Cannot define table: Cannot allocate memory


  • Banned

    
    New alert found: There were error(s) loading the rules: /tmp/rules.debug:45: cannot define table pfB_P2P: Cannot allocate memory - The line in question reads [45]: table <pfb_p2p>persist file "/var/db/aliastables/pfB_P2P.txt"</pfb_p2p> 
    
    
    $ wc -l /var/db/aliastables/pfB_P2P.txt
      443566 /var/db/aliastables/pfB_P2P.txt
    
    
    
    $ pfctl -sa | grep -C4 LIMITS | tail -n 5
    LIMITS:
    states        hard limit   197000
    src-nodes     hard limit   197000
    frags         hard limit     5000
    table-entries hard limit 10000000
    
    

    Hmmm?  ???



  • That 32 or 64 bit? There was some other limit beyond what's defined, which could be lower on 32 than 64 bit. Only thing that comes to mind offhand. Unless you have a whole ton of other really big aliases I don't see you actually hitting that limit.


  • Banned

    64bit full install. It's intermitent, but frequent enough to become a PITA. The rest of aliases are rather small. Altogether, definitely not getting over 600K.



  • Intermittent while the system is running, or only during boot? Any means of replicating?


  • Banned

    Hmmmm… Install pfBNG, use some big lists, see it happen on blocklist updates or some filter reload.

    These are what's in the pfB_P2P alias:

    EDIT: Running

    
    playback gitsync RELENG_2_2
    
    

    reproduced this on 3 out of 4 attempts:

    
    Jul 3 14:12:15	php: rc.filter_configure_sync: New alert found: There were error(s) loading the rules: /tmp/rules.debug:45: cannot define table pfB_P2P: Cannot allocate memory - The line in question reads [45]: table <pfb_p2p>persist file "/var/db/aliastables/pfB_P2P.txt"
    Jul 3 14:11:37	php: pfSsh.php: Start Configuration upgrade at 14:11:37, set execution timeout to 15 minutes
    
    Jul 2 09:16:40	php: rc.filter_configure_sync: New alert found: There were error(s) loading the rules: /tmp/rules.debug:45: cannot define table pfB_P2P: Cannot allocate memory - The line in question reads [45]: table <pfb_p2p>persist file "/var/db/aliastables/pfB_P2P.txt"
    Jul 2 09:16:04	php: pfSsh.php: Start Configuration upgrade at 09:16:04, set execution timeout to 15 minutes
    
    Jul 1 20:43:27	php: rc.filter_configure_sync: New alert found: There were error(s) loading the rules: /tmp/rules.debug:45: cannot define table pfB_P2P: Cannot allocate memory - The line in question reads [45]: table <pfb_p2p>persist file "/var/db/aliastables/pfB_P2P.txt"
    Jul 1 20:42:52	php: pfSsh.php: Start Configuration upgrade at 20:42:52, set execution timeout to 15 minutes</pfb_p2p></pfb_p2p></pfb_p2p> 
    

  • Banned

    Still pretty reliably reproducible on 2.2.4 snaps with gitsync (Configuring filter… => the above error.)

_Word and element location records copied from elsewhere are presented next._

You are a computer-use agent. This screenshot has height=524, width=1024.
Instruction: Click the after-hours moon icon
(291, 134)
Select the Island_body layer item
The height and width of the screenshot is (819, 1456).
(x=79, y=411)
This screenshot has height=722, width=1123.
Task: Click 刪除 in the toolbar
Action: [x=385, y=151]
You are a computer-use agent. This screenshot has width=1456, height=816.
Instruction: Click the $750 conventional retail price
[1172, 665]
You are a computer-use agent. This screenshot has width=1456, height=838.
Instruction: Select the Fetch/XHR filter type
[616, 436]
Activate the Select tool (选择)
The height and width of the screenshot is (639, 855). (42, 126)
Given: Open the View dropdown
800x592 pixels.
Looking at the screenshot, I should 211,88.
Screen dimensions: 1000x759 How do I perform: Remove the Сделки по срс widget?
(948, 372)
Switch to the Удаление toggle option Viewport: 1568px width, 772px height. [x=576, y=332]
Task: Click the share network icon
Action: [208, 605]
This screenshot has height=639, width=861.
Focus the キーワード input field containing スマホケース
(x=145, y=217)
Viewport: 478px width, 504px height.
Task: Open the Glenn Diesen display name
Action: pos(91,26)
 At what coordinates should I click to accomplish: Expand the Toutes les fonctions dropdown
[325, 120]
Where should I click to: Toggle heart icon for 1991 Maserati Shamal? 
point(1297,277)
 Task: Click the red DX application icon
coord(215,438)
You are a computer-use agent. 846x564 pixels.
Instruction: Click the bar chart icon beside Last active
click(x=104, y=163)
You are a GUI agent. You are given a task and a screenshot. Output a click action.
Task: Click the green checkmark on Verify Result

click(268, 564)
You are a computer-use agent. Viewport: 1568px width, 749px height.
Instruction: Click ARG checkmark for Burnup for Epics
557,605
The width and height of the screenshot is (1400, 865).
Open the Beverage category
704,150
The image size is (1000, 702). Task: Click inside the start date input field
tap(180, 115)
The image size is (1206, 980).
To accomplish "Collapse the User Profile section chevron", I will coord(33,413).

  • Go ahead and open up a bug on this, even without knowing the root cause or exact replicable circumstance, I trust it's legit. I'll give replicating that a shot sometime in the next few days.


  • Banned

    @cmb:

    Go ahead and open up a bug on this, even without knowing the root cause or exact replicable circumstance, I trust it's legit. I'll give replicating that a shot sometime in the next few days.

    Thanks, done: https://redmine.pfsense.org/issues/4876

    Attached the relevant pfBNG config parts as well.


  • Banned

    Just an update here:

    Good news: definitely not hallucinating: https://lists.freebsd.org/pipermail/freebsd-pf/2011-May/006139.html
    Bad news: the hints on the ML thread are useless. kern.maxdsiz is set to ~34 GiB here, so that definitely is not the tunable to play with.